Stored items:
__________
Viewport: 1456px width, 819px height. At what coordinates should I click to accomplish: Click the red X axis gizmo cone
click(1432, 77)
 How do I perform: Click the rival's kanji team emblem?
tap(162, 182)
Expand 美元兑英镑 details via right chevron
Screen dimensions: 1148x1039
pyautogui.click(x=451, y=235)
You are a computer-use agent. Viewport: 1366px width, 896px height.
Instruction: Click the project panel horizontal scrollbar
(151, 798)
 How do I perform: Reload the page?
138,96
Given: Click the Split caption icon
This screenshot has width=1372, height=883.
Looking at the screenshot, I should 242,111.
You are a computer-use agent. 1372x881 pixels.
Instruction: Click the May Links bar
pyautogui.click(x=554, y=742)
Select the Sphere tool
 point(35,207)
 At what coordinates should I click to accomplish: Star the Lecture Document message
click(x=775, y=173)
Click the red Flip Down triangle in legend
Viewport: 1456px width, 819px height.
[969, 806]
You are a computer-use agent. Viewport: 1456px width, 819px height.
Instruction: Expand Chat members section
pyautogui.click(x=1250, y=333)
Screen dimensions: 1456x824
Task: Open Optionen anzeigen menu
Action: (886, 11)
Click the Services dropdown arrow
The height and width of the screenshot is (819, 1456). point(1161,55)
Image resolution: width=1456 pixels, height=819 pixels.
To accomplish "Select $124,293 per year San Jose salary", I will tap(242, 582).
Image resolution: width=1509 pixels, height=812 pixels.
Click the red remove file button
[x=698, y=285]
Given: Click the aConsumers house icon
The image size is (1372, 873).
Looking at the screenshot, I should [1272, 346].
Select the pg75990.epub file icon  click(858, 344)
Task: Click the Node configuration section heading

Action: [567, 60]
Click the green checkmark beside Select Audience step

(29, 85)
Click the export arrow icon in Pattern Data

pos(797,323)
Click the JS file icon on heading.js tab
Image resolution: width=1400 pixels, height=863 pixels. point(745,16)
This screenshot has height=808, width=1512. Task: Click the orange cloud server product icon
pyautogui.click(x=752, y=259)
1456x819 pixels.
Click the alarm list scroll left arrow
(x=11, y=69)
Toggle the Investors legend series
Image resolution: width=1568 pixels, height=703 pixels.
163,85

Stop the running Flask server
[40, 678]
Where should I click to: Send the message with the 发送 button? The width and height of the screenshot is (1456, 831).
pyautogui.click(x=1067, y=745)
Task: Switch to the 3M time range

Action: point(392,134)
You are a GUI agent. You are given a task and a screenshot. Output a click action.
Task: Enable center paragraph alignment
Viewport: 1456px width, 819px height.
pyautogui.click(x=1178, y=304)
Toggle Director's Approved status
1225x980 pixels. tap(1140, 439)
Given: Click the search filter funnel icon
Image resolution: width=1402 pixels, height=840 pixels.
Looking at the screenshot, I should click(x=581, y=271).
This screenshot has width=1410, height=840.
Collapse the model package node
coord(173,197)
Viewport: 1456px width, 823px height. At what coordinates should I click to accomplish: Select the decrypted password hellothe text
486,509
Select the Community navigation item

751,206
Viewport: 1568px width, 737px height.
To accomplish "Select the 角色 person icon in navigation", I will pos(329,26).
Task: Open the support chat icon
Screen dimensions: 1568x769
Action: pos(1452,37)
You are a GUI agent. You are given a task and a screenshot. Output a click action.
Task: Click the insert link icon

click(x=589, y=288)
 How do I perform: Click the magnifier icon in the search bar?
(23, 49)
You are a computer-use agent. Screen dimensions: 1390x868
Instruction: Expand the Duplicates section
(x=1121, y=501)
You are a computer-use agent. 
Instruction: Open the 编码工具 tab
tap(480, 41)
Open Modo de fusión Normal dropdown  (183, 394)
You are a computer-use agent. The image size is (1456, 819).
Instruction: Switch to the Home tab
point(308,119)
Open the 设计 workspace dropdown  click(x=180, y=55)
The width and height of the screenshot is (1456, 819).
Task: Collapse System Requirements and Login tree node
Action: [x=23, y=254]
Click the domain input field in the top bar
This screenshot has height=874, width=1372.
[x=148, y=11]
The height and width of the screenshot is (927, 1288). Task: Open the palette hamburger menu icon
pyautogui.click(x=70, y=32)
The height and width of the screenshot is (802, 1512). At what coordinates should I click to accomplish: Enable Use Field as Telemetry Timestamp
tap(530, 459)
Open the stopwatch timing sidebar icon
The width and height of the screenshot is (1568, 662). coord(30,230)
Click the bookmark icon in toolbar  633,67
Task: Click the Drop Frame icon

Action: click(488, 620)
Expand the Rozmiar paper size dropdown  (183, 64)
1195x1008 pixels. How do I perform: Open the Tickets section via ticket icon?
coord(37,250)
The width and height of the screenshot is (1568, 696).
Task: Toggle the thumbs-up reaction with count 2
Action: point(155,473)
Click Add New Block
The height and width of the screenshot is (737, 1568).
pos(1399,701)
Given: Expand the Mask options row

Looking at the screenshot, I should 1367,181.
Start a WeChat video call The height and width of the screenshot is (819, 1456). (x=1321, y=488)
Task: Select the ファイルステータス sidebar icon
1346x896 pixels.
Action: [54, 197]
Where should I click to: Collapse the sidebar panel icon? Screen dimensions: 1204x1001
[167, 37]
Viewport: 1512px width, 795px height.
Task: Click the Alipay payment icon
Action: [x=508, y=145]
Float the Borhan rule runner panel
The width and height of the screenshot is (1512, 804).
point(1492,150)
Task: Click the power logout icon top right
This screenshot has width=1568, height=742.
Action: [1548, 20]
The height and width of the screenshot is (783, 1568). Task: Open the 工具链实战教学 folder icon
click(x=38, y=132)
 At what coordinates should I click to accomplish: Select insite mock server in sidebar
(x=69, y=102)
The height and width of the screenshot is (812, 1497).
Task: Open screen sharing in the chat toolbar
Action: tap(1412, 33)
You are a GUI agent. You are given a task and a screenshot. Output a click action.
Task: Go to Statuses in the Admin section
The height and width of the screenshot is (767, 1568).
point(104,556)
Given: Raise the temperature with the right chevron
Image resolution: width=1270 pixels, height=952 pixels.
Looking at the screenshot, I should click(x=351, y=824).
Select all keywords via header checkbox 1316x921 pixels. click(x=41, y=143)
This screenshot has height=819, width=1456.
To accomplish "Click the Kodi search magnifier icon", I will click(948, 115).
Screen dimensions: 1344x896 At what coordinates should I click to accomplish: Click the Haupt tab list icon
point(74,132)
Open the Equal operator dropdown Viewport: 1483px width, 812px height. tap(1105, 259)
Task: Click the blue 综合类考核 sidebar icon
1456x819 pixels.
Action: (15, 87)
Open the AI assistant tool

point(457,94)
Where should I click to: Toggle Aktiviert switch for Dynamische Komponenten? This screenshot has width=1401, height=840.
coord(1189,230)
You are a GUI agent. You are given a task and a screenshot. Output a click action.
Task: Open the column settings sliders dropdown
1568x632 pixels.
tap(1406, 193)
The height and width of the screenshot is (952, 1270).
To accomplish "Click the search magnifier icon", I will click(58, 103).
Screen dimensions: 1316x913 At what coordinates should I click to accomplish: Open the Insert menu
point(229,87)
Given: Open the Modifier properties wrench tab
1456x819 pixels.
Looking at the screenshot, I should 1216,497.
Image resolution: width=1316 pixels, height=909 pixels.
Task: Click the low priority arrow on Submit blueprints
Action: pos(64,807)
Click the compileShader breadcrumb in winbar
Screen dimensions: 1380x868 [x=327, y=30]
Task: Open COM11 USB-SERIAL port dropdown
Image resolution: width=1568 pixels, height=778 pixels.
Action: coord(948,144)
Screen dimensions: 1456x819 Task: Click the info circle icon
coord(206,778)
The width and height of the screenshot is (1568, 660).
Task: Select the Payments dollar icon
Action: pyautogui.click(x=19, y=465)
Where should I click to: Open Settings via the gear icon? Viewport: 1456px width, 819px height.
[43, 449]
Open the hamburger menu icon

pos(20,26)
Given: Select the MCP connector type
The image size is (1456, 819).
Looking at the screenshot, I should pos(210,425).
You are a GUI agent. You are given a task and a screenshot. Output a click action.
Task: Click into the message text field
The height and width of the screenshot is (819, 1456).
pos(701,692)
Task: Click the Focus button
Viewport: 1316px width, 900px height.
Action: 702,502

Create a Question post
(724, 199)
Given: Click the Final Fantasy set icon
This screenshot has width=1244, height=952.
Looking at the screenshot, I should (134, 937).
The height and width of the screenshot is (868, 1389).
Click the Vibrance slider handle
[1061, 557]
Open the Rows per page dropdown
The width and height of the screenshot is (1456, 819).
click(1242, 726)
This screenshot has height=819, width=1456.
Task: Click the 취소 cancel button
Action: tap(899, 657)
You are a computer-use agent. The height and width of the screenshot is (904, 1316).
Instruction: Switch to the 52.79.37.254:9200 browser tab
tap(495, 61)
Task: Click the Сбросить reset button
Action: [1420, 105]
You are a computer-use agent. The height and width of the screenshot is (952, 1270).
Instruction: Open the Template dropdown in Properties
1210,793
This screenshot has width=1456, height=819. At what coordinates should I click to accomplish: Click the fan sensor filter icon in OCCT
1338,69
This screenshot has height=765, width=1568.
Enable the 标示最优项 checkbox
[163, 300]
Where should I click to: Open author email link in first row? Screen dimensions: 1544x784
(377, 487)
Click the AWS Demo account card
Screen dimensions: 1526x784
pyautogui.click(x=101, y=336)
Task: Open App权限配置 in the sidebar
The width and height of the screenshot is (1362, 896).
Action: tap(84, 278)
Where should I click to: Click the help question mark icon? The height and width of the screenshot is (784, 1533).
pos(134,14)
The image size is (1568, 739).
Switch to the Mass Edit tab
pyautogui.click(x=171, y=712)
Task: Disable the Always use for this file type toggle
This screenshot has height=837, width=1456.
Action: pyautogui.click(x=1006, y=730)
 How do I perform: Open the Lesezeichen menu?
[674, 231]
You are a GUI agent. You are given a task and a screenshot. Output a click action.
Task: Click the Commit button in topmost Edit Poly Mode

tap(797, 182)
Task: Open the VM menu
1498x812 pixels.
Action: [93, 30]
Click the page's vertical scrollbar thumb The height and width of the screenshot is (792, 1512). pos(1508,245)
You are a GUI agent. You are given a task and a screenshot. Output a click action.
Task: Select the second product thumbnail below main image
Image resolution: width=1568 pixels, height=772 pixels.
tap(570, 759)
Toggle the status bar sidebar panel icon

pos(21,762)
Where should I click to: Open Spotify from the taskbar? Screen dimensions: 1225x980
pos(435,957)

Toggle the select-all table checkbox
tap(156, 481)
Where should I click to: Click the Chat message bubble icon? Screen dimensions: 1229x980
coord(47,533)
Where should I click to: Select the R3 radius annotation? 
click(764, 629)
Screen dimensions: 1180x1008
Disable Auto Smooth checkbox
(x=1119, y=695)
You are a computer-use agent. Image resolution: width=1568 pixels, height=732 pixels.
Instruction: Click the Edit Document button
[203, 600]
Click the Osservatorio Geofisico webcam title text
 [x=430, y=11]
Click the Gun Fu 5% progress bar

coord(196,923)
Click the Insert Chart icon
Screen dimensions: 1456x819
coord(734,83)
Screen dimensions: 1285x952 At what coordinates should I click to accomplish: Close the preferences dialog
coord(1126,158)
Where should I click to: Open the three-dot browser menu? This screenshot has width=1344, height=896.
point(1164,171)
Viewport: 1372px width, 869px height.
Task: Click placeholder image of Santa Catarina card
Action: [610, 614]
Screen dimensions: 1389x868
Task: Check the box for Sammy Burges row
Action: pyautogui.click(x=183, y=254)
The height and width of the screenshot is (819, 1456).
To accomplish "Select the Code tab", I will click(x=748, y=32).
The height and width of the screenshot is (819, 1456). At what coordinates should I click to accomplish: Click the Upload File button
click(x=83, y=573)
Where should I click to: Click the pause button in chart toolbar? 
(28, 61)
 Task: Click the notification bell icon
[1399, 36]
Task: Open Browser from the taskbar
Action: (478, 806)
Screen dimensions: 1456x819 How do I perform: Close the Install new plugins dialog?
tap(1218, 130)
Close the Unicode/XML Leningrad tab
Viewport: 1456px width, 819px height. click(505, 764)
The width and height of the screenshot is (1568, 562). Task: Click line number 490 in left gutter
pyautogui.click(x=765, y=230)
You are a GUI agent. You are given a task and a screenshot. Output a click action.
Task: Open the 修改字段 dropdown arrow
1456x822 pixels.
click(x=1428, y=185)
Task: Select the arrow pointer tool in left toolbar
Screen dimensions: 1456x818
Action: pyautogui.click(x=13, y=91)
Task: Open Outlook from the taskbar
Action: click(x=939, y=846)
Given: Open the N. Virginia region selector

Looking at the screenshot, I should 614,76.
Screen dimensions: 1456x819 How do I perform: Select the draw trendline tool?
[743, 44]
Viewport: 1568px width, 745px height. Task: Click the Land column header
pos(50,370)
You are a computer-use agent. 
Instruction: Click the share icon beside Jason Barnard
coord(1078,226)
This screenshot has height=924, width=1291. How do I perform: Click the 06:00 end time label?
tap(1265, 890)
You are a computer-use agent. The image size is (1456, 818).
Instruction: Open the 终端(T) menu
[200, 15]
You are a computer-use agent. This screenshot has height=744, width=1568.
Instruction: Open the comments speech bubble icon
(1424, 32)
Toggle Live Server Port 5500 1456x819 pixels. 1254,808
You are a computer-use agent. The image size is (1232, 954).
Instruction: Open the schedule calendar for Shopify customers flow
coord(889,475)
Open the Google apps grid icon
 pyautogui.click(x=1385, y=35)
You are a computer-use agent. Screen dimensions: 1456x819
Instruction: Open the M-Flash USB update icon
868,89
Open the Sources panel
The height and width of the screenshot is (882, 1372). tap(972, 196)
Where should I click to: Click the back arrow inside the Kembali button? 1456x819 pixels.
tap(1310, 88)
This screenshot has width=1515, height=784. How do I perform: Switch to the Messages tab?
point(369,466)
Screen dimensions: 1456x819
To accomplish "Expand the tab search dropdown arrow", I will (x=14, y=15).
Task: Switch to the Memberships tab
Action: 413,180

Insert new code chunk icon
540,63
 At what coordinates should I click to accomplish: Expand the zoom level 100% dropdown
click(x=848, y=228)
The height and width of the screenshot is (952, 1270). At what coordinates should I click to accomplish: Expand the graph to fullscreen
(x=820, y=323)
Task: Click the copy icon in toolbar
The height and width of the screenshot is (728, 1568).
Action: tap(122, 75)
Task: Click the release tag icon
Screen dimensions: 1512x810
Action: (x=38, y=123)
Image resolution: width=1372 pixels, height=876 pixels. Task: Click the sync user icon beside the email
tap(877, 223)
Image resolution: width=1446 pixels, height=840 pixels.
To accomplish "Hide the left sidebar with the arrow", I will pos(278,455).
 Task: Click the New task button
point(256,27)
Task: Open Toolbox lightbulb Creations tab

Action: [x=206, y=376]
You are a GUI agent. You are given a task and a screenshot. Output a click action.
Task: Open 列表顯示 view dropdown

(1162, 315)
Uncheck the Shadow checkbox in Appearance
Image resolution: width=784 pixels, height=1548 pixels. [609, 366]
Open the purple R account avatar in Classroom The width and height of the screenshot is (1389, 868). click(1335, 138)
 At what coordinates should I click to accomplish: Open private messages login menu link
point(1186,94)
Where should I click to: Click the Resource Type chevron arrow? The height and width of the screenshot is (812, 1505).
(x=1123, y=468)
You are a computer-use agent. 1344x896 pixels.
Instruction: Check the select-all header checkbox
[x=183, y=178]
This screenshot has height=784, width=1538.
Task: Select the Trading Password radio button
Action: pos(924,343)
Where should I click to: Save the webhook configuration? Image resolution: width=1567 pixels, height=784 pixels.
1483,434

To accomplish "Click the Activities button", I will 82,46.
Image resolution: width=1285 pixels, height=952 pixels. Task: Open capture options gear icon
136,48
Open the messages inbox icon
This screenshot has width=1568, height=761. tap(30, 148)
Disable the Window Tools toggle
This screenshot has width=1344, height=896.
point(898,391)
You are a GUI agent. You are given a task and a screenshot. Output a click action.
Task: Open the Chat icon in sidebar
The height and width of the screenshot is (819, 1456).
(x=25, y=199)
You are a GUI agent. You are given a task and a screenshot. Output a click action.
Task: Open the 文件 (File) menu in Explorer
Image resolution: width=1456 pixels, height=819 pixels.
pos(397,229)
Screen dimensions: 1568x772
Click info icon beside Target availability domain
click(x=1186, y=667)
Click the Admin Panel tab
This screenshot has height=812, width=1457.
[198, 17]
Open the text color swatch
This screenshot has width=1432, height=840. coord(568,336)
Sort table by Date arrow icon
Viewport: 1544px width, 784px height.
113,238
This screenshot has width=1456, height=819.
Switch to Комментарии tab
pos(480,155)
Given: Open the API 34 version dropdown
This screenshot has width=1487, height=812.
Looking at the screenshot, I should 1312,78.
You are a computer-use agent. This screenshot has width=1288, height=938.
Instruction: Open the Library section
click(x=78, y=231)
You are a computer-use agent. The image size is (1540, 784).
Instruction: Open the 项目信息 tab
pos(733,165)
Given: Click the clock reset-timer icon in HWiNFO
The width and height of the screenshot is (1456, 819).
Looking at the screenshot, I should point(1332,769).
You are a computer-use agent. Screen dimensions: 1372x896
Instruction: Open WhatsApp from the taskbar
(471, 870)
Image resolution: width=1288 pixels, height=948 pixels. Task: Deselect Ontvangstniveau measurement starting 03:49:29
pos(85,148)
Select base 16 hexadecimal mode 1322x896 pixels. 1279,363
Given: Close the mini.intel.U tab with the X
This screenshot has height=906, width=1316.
__________
Select and copy every line from the records that includes the word "account".

Exercise answer:
Click the AWS Demo account card
Open the purple R account avatar in Classroom The width and height of the screenshot is (1389, 868). click(1335, 138)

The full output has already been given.